- ETH Zurich quantum chip sees superconducting qubit act as CPU and the vibrational states of a fingernail-width acoustic resonator serve as quantum RAM
- The approach borrows from classical computer architecture as it completely flips the script on how modern quantum computers can store short-term data
- The team demonstrated a universal gate set and ran small instances of the quantum Fourier transform and period finding
A guitar string essentially stores a note based on how it vibrates, and plucking it differently will play a completely different note.
A team of researchers at ETH Zurich has exploited the same principle to build a quantum chip that stores information by replacing the string with microscopic acoustic resonators.

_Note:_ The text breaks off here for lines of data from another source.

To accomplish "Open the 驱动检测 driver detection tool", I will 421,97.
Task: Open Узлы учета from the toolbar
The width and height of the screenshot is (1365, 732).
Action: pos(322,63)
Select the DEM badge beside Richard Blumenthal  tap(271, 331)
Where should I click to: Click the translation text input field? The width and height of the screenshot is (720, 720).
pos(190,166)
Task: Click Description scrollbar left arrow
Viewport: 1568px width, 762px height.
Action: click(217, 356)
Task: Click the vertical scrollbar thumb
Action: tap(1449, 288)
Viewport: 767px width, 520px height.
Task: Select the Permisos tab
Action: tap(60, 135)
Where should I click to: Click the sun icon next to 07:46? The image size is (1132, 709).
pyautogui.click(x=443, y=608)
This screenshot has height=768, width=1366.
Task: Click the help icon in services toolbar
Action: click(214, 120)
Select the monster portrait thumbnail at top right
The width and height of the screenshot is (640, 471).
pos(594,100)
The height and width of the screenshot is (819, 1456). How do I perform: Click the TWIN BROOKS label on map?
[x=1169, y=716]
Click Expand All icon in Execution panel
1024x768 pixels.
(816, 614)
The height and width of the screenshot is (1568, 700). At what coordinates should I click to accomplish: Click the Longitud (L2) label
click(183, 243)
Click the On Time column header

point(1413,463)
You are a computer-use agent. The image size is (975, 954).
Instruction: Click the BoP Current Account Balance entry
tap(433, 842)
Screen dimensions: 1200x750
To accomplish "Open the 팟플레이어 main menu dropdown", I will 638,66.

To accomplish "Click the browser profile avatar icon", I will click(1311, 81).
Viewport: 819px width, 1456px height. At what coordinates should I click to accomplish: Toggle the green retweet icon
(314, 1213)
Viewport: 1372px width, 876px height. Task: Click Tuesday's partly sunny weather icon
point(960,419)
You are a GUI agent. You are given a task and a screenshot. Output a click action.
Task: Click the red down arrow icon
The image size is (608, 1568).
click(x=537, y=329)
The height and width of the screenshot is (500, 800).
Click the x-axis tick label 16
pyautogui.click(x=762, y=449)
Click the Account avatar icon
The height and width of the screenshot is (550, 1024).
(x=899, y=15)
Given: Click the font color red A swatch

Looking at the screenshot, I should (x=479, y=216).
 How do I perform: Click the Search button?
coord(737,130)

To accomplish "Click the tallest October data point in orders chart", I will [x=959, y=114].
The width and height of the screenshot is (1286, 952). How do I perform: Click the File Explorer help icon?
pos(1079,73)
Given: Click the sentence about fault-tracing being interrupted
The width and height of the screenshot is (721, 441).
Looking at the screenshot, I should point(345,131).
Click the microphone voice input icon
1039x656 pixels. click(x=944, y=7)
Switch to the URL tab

This allows the chip to significantly increase its working memory, essentially greatly increasing storage capacity, a prohibitively expensive commodity in quantum computing.
A vibration based quantum storage game
ETH Zurich’s research is led by quantum physicist Yiwen Chu, who used tiny mechanical vibrations to both store and process information. However, the vibrations go far beyond the range of human hearing and occur inside a quantum chip, where they essentially replace or supplement the working memory of a quantum computer.
The study, published by the Hybrid Quantum Systems group, lists Professor Yiwen Chu along with PhD students Yu Yang and Igor Kladarić as lead authors and focuses on replicating the division of labor seen in a classical computer.
A superconducting transmon qubit serves as the CPU, while the working memory (the quantum equivalent of RAM) is a high-harmonic bulk acoustic wave resonator, or HBAR, whose many vibrational modes each serve as a memory slot.
The qubit essentially switches a quantum state from a vibrational state (reads it in classical computing terms), manipulates it (modifies it) and switches it back (writes it). This provides a unique configuration that most modern quantum computers do not follow, where processing and storage are two separate segments; most designs treat both memory and computing in the same way.
However, the approach has advantages: acoustic waves have wavelengths roughly a hundred thousand times shorter than electromagnetic ones, which allows an entire quantum chip to be extremely small, the research team says, even though the actual computer will be many orders of magnitude larger.
The chip has passed stress tests, including a proof of feasibility, which also included tests using two of the most commonly used methods to benchmark a quantum computer: the quantum Fourier transform and a period-finding algorithm.
The endgame here, as noted by the research team, is quantum random-access memory (QRAM), which would give modern quantum computers access to a much larger store of quantum memory than current specifications allow. Whether this succeeds depends on both the scalability of the approach and the computing power involved.